_Problem details_
Your task is to return the data below, word for word.

_Data to examine_
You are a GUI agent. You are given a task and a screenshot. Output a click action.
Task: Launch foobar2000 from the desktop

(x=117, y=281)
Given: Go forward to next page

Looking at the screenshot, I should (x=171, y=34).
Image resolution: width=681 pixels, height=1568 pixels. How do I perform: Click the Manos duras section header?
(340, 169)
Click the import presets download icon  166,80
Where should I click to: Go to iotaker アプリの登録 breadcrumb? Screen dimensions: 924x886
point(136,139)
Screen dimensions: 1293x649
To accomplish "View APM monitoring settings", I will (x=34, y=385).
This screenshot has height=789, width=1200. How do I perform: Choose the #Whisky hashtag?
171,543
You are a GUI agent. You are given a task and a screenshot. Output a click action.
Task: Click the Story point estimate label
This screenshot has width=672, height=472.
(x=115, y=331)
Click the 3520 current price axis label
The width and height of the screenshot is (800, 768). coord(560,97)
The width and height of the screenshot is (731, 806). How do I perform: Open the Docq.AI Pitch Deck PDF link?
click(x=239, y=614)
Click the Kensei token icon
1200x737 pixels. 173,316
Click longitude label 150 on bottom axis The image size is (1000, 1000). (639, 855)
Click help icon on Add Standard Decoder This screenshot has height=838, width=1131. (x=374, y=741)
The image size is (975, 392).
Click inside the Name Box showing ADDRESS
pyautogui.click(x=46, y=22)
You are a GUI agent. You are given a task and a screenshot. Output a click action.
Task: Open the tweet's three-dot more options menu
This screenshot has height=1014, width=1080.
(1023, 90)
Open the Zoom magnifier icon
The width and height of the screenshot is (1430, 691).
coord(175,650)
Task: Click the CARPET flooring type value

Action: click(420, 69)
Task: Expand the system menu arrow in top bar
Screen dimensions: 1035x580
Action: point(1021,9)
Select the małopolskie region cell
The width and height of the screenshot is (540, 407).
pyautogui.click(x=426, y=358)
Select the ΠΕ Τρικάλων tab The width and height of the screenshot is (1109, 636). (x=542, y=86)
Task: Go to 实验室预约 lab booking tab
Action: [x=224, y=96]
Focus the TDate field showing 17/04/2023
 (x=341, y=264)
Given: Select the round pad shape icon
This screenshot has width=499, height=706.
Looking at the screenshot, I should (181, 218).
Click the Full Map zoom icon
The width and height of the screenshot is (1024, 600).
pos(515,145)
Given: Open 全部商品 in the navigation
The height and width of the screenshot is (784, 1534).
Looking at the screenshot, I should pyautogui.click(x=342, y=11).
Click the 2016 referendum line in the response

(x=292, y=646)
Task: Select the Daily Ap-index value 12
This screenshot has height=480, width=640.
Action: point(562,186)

_Task output_
You are a GUI agent. You are given a task and a screenshot. Output a click action.
Task: Launch foobar2000 from the desktop

(x=117, y=281)
Given: Go forward to next page

Looking at the screenshot, I should (x=171, y=34).
Image resolution: width=681 pixels, height=1568 pixels. How do I perform: Click the Manos duras section header?
(340, 169)
Click the import presets download icon  166,80
Where should I click to: Go to iotaker アプリの登録 breadcrumb? Screen dimensions: 924x886
point(136,139)
Screen dimensions: 1293x649
To accomplish "View APM monitoring settings", I will (x=34, y=385).
This screenshot has height=789, width=1200. How do I perform: Choose the #Whisky hashtag?
171,543
You are a GUI agent. You are given a task and a screenshot. Output a click action.
Task: Click the Story point estimate label
This screenshot has width=672, height=472.
(x=115, y=331)
Click the 3520 current price axis label
The width and height of the screenshot is (800, 768). coord(560,97)
The width and height of the screenshot is (731, 806). How do I perform: Open the Docq.AI Pitch Deck PDF link?
click(x=239, y=614)
Click the Kensei token icon
1200x737 pixels. 173,316
Click longitude label 150 on bottom axis The image size is (1000, 1000). (639, 855)
Click help icon on Add Standard Decoder This screenshot has height=838, width=1131. (x=374, y=741)
The image size is (975, 392).
Click inside the Name Box showing ADDRESS
pyautogui.click(x=46, y=22)
You are a GUI agent. You are given a task and a screenshot. Output a click action.
Task: Open the tweet's three-dot more options menu
This screenshot has height=1014, width=1080.
(1023, 90)
Open the Zoom magnifier icon
The width and height of the screenshot is (1430, 691).
coord(175,650)
Task: Click the CARPET flooring type value

Action: click(420, 69)
Task: Expand the system menu arrow in top bar
Screen dimensions: 1035x580
Action: point(1021,9)
Select the małopolskie region cell
The width and height of the screenshot is (540, 407).
pyautogui.click(x=426, y=358)
Select the ΠΕ Τρικάλων tab The width and height of the screenshot is (1109, 636). (x=542, y=86)
Task: Go to 实验室预约 lab booking tab
Action: [x=224, y=96]
Focus the TDate field showing 17/04/2023
 (x=341, y=264)
Given: Select the round pad shape icon
This screenshot has width=499, height=706.
Looking at the screenshot, I should (181, 218).
Click the Full Map zoom icon
The width and height of the screenshot is (1024, 600).
pos(515,145)
Given: Open 全部商品 in the navigation
The height and width of the screenshot is (784, 1534).
Looking at the screenshot, I should pyautogui.click(x=342, y=11).
Click the 2016 referendum line in the response

(x=292, y=646)
Task: Select the Daily Ap-index value 12
This screenshot has height=480, width=640.
Action: point(562,186)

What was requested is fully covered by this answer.